In other words, when we’re talking about Najee Harris and saying he only has two explosive runs through nine career games—okay? Is that really so horrible for a rookie playing behind a novice offensive line? There is plenty of meat on the bone in terms of room for improvement, not just from Harris as a player, but for what the offense can do around him to create the environment for explosive carries on the ground. He may not get them this season, but they’ll come.

Sell:

Most of us agree that Le’Veon Bell was a great running back for the Steelers. And yet he only recorded 27 total explosive runs over the course of his entire Steelers career. 62 games. 1,229 rushing attempts. Just 2.2 percent of his rushing attempts produced 20 or more yards.

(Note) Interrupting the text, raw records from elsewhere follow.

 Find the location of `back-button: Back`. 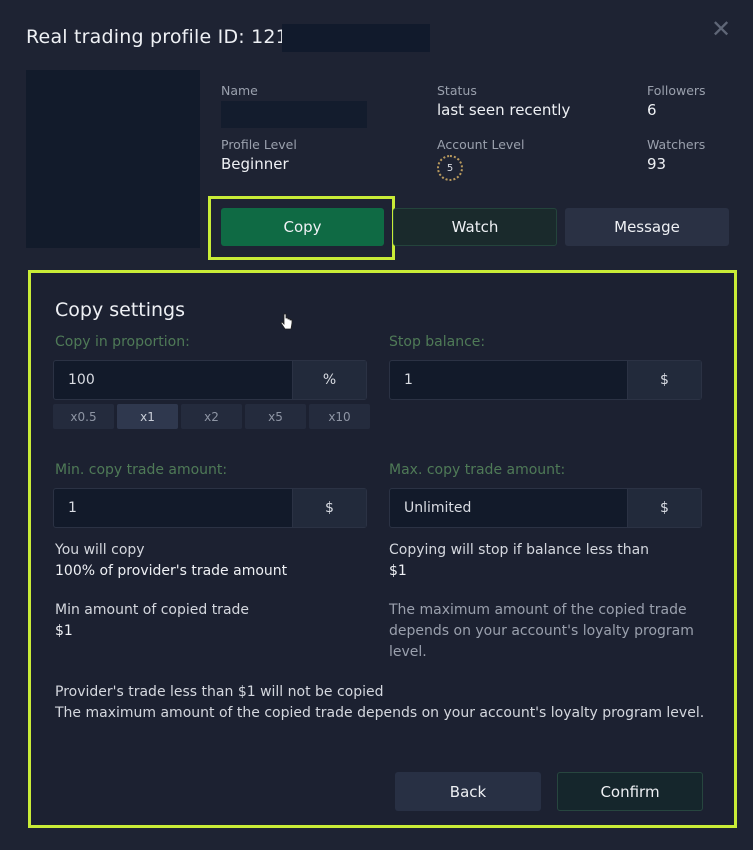

back-button: Back is located at coordinates (468, 792).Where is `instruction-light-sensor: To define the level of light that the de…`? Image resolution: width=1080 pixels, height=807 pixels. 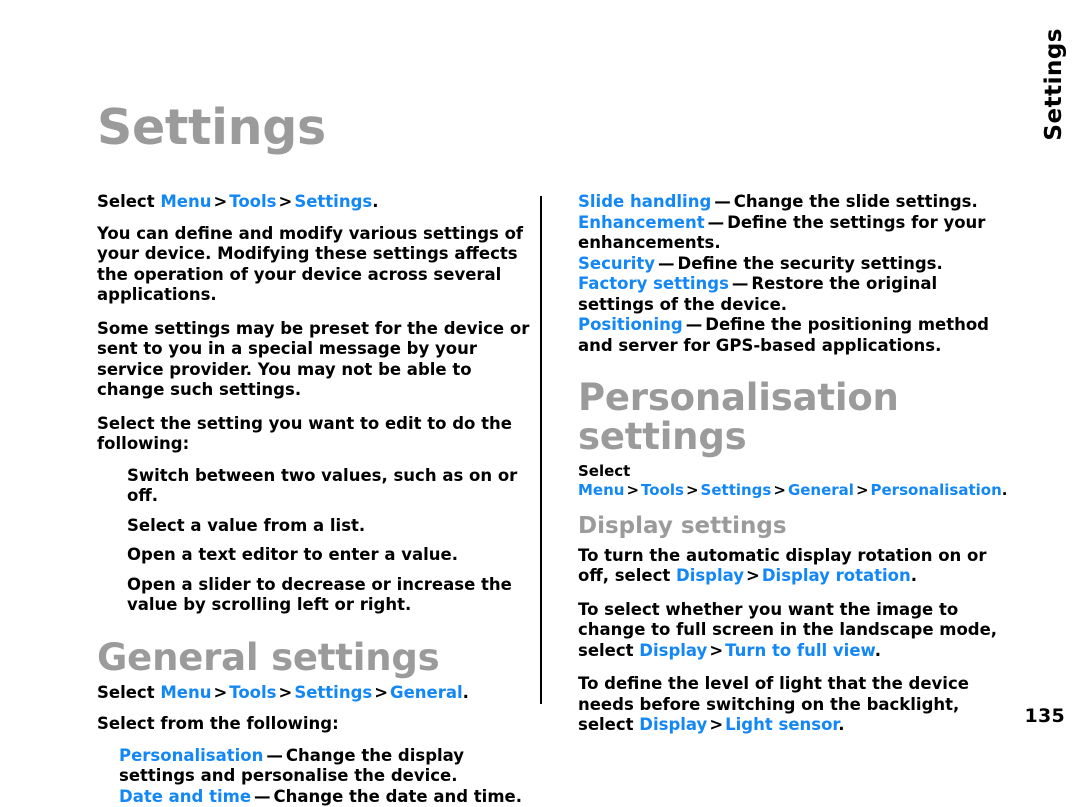 instruction-light-sensor: To define the level of light that the de… is located at coordinates (788, 705).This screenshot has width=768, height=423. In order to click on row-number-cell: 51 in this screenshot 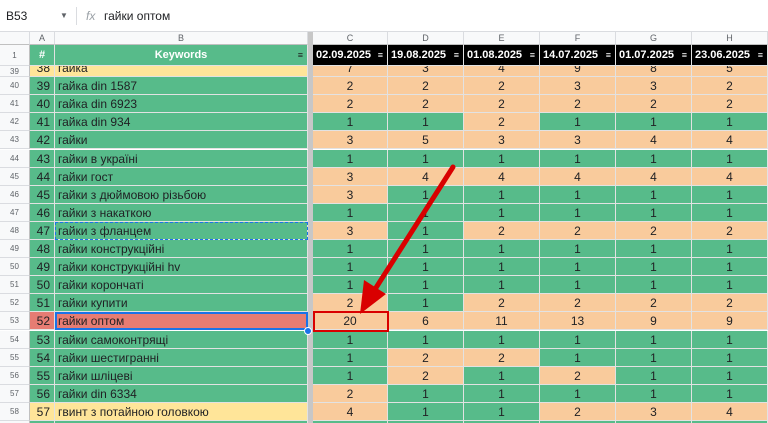, I will do `click(42, 304)`.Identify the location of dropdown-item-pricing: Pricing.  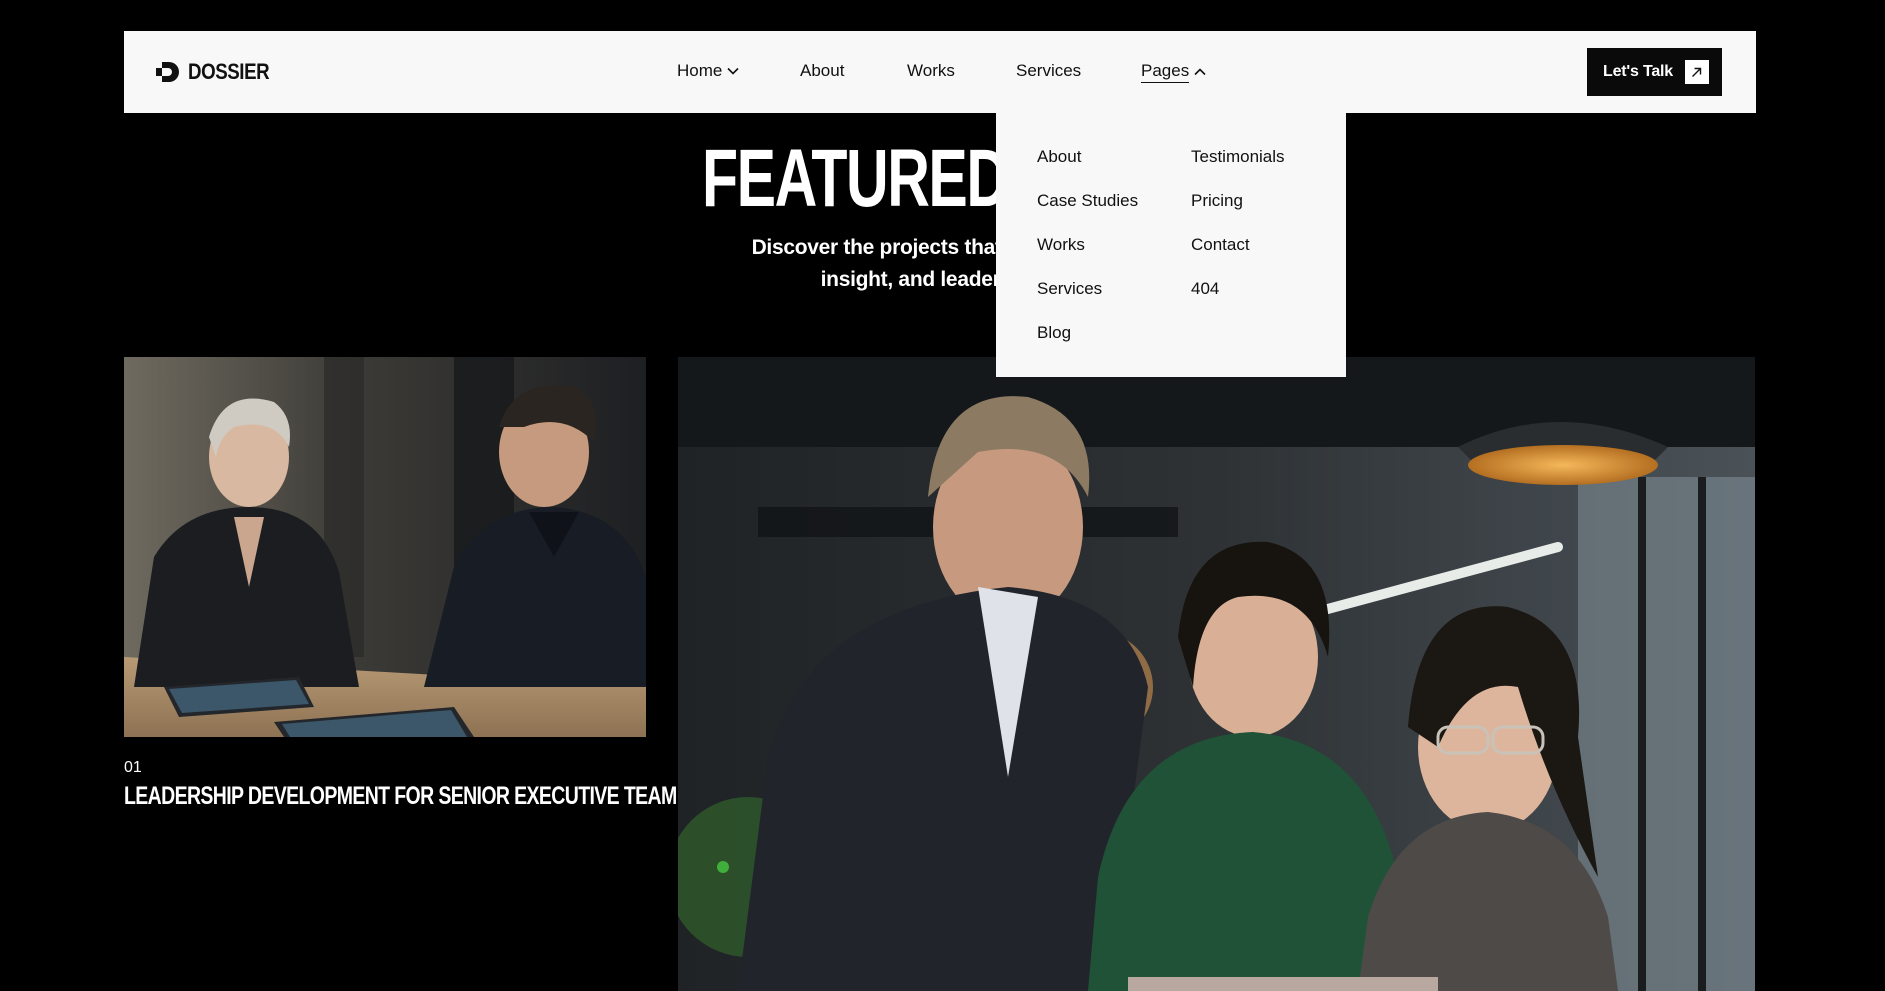
(1217, 201).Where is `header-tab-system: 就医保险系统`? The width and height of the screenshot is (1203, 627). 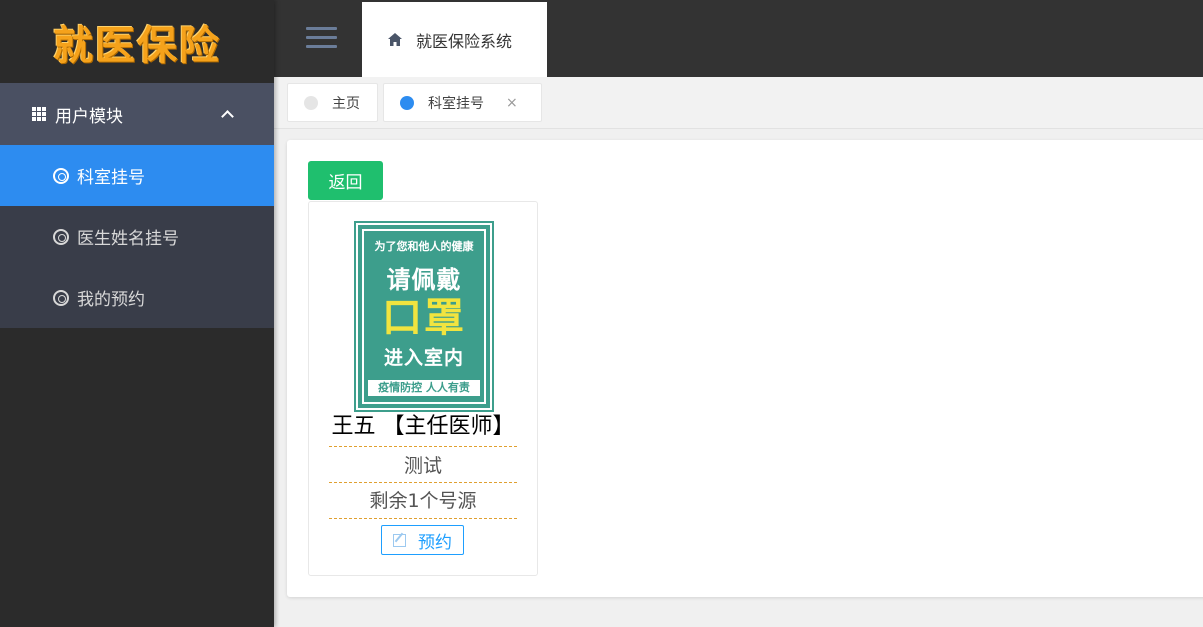
header-tab-system: 就医保险系统 is located at coordinates (454, 40).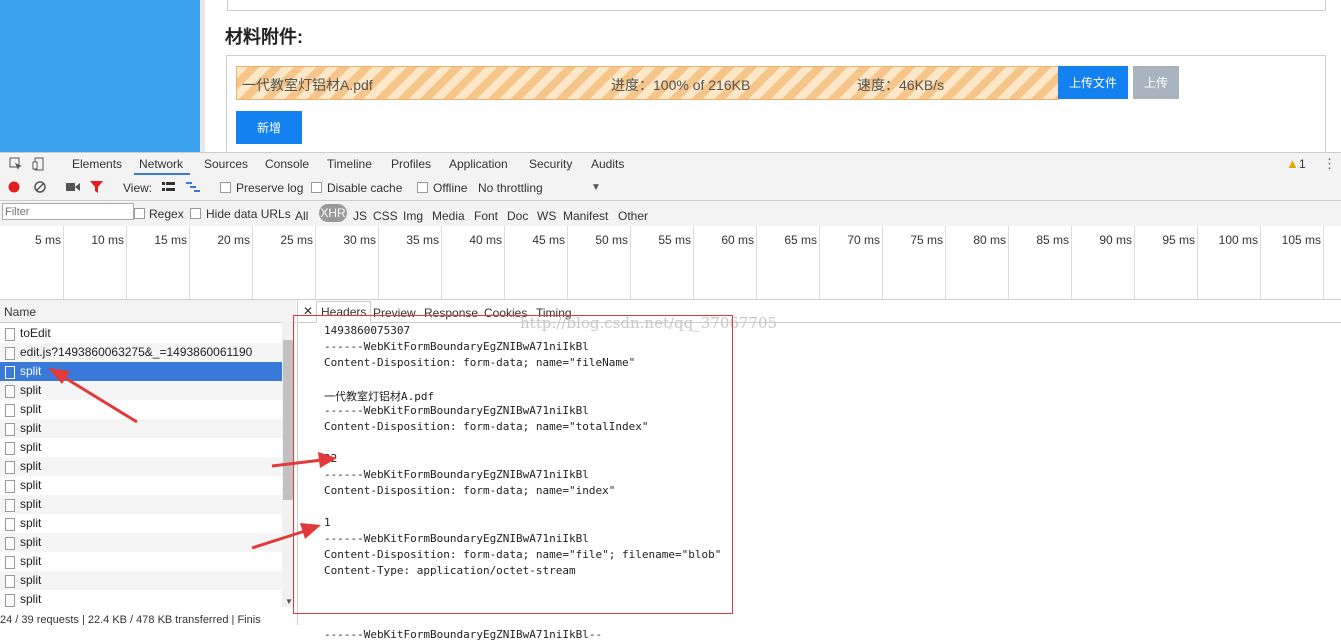 The height and width of the screenshot is (641, 1341). Describe the element at coordinates (93, 396) in the screenshot. I see `arrow-to-selected-split` at that location.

There’s a reason Harris gets compared to Bell a lot, and it’s not simply because they both were drafted by the Steelers. They’re not one-for-one comps, but they have enough similarities in their playing style and attributes, including speed, to suggest that it’s a decent comparison point for future projections.

Harris might get himself five to seven explosive runs per season or something like that, but he’s not going to break many 40-plus-yard runs. Although nobody has had more than four of those in a season since Saquon Barkley as a rookie in 2018. Yet Harris would be lucky to get one per season. He just doesn’t have that kind of long speed, no matter how explosive he might be in the box. And you don’t have to have elite speed to be a great running back.